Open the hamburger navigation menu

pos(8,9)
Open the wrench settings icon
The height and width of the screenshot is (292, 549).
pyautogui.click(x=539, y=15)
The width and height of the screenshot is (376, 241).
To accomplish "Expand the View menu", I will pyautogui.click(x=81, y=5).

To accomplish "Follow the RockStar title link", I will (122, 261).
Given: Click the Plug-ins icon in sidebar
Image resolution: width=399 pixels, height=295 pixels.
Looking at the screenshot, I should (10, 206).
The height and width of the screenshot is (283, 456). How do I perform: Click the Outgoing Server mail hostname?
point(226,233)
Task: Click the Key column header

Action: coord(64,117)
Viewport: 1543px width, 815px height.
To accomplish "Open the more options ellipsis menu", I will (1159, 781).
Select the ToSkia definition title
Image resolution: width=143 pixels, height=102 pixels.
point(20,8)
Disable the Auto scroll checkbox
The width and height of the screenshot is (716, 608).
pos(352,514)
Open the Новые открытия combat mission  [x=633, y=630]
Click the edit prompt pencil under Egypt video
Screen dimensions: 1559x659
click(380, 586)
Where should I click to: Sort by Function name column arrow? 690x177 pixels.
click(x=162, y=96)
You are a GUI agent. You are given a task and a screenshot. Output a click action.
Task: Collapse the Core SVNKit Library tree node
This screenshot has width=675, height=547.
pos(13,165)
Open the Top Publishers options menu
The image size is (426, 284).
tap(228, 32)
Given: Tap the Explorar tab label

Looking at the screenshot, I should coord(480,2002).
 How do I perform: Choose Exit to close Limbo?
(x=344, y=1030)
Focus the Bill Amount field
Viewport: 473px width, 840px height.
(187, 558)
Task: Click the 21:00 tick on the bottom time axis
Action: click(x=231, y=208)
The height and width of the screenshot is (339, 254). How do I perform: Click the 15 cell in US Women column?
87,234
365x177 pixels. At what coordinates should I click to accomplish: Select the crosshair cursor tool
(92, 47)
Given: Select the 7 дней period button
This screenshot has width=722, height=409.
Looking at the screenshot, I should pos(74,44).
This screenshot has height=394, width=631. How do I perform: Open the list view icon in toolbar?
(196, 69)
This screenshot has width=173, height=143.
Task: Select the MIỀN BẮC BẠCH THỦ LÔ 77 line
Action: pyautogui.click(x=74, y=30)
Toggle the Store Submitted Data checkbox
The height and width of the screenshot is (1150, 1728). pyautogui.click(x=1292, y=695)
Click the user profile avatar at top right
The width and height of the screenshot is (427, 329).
——————————
- **PROMPT**
Repeat the entries exactly, leaving nothing out.

- **ANSWER TO THIS PROBLEM**
Open the hamburger navigation menu

pos(8,9)
Open the wrench settings icon
The height and width of the screenshot is (292, 549).
pyautogui.click(x=539, y=15)
The width and height of the screenshot is (376, 241).
To accomplish "Expand the View menu", I will pyautogui.click(x=81, y=5).

To accomplish "Follow the RockStar title link", I will (122, 261).
Given: Click the Plug-ins icon in sidebar
Image resolution: width=399 pixels, height=295 pixels.
Looking at the screenshot, I should (10, 206).
The height and width of the screenshot is (283, 456). How do I perform: Click the Outgoing Server mail hostname?
point(226,233)
Task: Click the Key column header

Action: coord(64,117)
Viewport: 1543px width, 815px height.
To accomplish "Open the more options ellipsis menu", I will (1159, 781).
Select the ToSkia definition title
Image resolution: width=143 pixels, height=102 pixels.
point(20,8)
Disable the Auto scroll checkbox
The width and height of the screenshot is (716, 608).
pos(352,514)
Open the Новые открытия combat mission  [x=633, y=630]
Click the edit prompt pencil under Egypt video
Screen dimensions: 1559x659
click(380, 586)
Where should I click to: Sort by Function name column arrow? 690x177 pixels.
click(x=162, y=96)
You are a GUI agent. You are given a task and a screenshot. Output a click action.
Task: Collapse the Core SVNKit Library tree node
This screenshot has width=675, height=547.
pos(13,165)
Open the Top Publishers options menu
The image size is (426, 284).
tap(228, 32)
Given: Tap the Explorar tab label

Looking at the screenshot, I should coord(480,2002).
 How do I perform: Choose Exit to close Limbo?
(x=344, y=1030)
Focus the Bill Amount field
Viewport: 473px width, 840px height.
(187, 558)
Task: Click the 21:00 tick on the bottom time axis
Action: click(x=231, y=208)
The height and width of the screenshot is (339, 254). How do I perform: Click the 15 cell in US Women column?
87,234
365x177 pixels. At what coordinates should I click to accomplish: Select the crosshair cursor tool
(92, 47)
Given: Select the 7 дней period button
This screenshot has width=722, height=409.
Looking at the screenshot, I should pos(74,44).
This screenshot has height=394, width=631. How do I perform: Open the list view icon in toolbar?
(196, 69)
This screenshot has width=173, height=143.
Task: Select the MIỀN BẮC BẠCH THỦ LÔ 77 line
Action: pyautogui.click(x=74, y=30)
Toggle the Store Submitted Data checkbox
The height and width of the screenshot is (1150, 1728). pyautogui.click(x=1292, y=695)
Click the user profile avatar at top right
The width and height of the screenshot is (427, 329).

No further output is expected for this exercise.